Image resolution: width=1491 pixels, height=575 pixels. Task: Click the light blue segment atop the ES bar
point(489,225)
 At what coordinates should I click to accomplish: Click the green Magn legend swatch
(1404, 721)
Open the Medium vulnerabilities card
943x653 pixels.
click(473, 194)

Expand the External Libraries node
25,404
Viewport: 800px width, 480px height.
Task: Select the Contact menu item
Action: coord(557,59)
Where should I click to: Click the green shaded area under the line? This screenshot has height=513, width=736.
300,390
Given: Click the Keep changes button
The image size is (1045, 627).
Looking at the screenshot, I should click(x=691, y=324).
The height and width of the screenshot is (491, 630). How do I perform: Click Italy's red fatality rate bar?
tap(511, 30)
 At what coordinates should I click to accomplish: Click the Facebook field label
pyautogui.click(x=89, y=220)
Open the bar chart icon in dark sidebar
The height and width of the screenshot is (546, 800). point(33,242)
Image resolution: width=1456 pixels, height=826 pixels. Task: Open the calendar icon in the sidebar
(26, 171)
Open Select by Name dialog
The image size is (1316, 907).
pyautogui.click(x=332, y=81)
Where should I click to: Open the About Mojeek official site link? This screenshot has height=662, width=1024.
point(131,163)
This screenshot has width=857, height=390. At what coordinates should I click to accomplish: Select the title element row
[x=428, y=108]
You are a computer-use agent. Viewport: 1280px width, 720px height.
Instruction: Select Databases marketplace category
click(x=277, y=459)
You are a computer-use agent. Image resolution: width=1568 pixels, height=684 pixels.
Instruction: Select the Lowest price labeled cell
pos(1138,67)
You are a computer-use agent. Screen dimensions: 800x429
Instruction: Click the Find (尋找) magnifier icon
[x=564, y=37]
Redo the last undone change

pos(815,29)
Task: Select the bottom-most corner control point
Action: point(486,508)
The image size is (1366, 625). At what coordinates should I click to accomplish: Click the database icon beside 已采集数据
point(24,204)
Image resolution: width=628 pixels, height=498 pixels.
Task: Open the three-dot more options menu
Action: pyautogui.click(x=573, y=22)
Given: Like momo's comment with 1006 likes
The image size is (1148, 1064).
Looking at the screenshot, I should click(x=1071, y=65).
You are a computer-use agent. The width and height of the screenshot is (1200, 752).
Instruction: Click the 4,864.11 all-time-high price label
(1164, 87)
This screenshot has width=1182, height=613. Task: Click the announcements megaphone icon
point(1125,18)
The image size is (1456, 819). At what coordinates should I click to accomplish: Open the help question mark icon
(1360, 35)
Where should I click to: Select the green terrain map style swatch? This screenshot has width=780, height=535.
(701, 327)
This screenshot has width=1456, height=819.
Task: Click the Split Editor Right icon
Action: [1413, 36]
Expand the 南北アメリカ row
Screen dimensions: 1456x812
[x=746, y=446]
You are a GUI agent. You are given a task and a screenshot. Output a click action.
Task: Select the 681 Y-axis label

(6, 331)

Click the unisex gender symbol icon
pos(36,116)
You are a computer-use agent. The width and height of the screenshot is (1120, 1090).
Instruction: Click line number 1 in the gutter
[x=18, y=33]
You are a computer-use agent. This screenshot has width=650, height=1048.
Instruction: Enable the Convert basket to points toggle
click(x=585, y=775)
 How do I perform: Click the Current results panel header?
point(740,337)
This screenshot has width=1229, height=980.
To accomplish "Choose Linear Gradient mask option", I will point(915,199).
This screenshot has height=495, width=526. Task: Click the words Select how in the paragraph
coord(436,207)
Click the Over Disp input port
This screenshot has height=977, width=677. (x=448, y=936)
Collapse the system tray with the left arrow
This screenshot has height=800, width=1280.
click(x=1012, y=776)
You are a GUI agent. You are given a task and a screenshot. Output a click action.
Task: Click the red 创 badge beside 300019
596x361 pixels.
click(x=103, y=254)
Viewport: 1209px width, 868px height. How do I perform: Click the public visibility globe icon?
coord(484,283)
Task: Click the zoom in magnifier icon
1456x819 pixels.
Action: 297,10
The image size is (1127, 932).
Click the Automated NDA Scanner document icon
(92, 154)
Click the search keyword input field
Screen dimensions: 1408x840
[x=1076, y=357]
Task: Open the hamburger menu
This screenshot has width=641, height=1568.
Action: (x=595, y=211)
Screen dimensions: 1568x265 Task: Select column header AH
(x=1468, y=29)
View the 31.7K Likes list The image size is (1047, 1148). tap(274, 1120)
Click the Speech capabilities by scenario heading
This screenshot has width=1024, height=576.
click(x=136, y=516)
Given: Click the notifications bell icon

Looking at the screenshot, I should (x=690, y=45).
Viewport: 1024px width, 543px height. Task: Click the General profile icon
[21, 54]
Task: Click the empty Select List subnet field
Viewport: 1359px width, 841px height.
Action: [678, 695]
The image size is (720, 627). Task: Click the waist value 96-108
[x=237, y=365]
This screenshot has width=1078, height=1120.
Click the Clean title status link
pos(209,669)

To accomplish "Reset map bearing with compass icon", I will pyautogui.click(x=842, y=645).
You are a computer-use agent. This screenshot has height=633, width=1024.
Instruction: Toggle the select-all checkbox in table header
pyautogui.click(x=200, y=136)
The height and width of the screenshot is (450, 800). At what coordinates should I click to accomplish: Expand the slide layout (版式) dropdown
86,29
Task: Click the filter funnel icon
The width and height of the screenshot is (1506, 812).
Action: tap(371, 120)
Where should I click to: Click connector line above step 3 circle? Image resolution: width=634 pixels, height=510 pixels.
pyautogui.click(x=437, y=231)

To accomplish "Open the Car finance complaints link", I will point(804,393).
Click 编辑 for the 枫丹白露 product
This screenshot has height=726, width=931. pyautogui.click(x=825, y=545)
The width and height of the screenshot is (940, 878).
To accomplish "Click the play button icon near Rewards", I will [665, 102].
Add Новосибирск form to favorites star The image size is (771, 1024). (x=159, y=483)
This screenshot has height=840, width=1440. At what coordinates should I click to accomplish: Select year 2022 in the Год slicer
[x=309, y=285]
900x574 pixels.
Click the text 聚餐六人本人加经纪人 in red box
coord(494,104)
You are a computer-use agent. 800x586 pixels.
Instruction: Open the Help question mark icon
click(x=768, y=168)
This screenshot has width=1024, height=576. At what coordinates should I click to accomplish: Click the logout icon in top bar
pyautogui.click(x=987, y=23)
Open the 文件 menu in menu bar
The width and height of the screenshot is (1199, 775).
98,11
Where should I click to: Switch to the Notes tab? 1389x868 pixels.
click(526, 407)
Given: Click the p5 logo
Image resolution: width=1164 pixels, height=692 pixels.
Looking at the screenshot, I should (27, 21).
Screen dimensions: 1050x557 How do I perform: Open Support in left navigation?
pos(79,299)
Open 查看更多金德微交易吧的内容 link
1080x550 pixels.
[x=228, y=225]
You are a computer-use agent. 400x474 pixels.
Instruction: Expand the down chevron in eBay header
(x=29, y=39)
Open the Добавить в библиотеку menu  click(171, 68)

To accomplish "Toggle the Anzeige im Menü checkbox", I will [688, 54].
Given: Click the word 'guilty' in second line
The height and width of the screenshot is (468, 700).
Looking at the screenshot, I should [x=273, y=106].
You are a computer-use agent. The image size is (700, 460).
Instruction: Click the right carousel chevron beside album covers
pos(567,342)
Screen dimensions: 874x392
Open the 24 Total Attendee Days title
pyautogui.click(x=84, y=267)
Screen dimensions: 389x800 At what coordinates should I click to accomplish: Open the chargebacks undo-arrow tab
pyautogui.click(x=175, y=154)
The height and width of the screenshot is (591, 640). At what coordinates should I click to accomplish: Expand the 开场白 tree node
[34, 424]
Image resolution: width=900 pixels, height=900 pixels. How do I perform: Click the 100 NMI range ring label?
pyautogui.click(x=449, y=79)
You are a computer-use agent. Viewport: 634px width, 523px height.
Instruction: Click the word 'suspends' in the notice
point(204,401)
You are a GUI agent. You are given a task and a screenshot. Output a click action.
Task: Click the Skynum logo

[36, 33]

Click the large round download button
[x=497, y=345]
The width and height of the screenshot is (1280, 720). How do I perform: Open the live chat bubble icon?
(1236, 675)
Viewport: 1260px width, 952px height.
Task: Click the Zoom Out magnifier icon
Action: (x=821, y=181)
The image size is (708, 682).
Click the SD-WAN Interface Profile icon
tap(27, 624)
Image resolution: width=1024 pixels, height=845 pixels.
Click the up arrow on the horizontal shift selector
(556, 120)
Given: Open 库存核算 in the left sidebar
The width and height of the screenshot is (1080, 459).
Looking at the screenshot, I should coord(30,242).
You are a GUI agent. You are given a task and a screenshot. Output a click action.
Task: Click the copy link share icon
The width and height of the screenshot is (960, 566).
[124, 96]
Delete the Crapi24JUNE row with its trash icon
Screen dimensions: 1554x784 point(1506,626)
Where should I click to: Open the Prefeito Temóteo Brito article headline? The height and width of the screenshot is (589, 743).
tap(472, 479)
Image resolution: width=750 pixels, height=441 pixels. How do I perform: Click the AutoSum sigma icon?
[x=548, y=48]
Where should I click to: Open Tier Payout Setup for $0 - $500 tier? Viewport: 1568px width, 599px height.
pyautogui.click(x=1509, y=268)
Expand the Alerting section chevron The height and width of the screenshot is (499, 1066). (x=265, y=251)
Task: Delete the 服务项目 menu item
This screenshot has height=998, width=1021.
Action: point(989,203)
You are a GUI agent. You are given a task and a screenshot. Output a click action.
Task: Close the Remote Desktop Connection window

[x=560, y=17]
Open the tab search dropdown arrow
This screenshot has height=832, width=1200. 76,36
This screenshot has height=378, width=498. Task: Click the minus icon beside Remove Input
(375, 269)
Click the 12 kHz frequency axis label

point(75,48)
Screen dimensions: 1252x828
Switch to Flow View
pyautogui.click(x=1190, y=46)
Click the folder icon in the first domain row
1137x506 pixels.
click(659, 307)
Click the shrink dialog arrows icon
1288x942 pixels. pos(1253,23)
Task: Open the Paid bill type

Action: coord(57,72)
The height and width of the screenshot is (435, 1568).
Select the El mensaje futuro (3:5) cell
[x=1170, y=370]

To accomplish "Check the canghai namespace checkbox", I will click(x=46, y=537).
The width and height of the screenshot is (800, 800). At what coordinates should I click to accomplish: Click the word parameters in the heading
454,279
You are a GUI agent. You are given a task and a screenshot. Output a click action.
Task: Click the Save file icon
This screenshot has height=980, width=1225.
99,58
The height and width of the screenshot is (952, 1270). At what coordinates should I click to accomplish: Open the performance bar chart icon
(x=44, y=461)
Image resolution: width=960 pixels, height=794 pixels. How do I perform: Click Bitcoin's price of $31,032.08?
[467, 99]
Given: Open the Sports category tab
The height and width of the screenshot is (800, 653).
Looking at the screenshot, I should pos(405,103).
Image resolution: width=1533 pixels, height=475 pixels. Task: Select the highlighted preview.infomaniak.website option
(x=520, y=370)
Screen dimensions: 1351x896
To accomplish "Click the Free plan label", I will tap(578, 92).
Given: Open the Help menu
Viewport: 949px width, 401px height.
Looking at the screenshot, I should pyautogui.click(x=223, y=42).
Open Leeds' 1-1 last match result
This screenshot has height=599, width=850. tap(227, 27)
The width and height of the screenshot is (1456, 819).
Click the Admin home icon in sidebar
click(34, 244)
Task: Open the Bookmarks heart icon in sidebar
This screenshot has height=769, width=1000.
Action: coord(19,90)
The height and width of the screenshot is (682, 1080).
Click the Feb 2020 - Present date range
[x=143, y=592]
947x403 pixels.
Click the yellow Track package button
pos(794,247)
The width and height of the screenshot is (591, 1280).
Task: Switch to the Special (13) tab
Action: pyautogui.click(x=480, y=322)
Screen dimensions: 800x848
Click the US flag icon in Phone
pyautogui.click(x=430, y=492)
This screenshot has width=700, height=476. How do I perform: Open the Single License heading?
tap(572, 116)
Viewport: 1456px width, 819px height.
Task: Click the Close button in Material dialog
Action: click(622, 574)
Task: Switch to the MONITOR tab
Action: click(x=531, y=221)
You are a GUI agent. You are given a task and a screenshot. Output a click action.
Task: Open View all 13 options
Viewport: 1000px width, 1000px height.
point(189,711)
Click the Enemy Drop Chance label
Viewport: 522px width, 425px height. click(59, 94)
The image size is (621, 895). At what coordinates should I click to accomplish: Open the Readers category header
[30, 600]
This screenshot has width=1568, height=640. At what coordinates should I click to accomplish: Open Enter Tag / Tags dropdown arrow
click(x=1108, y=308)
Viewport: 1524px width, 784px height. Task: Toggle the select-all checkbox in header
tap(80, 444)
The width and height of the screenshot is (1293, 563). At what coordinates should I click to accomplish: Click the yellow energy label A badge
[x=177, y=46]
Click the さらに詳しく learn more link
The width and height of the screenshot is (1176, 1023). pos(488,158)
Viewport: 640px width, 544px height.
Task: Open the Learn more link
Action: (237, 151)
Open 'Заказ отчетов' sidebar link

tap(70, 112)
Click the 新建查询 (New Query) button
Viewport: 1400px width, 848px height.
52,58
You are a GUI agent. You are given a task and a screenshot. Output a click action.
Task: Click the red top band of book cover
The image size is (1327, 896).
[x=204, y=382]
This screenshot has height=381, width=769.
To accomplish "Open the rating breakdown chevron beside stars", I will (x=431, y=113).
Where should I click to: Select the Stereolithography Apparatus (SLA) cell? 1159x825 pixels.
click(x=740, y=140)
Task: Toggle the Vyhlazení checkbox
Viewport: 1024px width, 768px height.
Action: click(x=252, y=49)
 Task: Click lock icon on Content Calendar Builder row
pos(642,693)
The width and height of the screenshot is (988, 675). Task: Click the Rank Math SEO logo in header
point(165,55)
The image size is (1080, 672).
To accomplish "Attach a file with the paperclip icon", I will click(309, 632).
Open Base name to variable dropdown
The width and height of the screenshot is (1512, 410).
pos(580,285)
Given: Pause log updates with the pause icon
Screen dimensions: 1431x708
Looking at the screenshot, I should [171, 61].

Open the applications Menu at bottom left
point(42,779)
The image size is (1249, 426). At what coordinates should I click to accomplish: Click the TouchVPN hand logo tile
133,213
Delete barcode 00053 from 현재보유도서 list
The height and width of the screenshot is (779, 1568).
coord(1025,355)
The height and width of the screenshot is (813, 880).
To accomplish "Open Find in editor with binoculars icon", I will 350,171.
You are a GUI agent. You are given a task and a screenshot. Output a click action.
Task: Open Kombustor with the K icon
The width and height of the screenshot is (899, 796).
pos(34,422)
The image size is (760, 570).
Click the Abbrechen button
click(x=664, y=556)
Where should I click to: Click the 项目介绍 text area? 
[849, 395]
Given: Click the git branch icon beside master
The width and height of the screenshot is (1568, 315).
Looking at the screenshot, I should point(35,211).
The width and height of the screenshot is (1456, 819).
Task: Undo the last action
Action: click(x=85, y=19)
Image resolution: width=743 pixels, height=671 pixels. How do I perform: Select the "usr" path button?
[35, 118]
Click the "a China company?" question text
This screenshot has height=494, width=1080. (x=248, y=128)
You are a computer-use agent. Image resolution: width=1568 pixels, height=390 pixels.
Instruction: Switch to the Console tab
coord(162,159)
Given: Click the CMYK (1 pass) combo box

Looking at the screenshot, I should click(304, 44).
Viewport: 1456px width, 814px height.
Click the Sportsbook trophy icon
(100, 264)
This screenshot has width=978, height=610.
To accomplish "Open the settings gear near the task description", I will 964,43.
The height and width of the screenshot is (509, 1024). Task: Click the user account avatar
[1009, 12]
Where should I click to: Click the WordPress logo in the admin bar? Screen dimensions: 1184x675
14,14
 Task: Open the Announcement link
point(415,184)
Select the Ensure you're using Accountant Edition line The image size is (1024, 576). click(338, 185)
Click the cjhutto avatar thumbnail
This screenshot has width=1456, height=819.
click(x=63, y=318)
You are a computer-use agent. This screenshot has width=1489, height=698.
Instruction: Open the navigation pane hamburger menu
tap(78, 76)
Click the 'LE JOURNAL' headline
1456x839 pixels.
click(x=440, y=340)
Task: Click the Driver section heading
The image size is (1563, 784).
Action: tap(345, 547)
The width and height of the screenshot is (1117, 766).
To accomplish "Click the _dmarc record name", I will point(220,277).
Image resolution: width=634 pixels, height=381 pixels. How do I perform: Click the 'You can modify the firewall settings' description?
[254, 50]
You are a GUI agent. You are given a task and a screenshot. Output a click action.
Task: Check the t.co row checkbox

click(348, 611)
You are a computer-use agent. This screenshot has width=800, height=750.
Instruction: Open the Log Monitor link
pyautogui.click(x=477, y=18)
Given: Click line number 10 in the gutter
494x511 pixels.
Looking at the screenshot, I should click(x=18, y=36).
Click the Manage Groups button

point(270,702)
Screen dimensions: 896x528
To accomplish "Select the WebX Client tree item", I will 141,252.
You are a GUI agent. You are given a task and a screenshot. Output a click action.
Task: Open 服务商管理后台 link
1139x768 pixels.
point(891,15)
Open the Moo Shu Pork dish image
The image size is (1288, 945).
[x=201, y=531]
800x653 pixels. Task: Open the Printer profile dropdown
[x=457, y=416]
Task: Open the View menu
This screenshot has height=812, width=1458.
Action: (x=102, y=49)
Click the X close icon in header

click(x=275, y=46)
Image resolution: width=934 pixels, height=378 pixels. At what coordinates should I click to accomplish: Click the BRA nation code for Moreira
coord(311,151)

Written request. Convert the items from the line with "This screenshot has width=1229, height=980." to the line with "coord(436,207)", both ends included, into a Markdown table with the columns Row and Line. Number each row and omit any blank lines.

Response.
| Row | Line |
|---|---|
| 1 | This screenshot has width=1229, height=980. |
| 2 | To accomplish "Choose Linear Gradient mask option", I will point(915,199). |
| 3 | This screenshot has height=495, width=526. Task: Click the words Select how in the paragraph |
| 4 | coord(436,207) |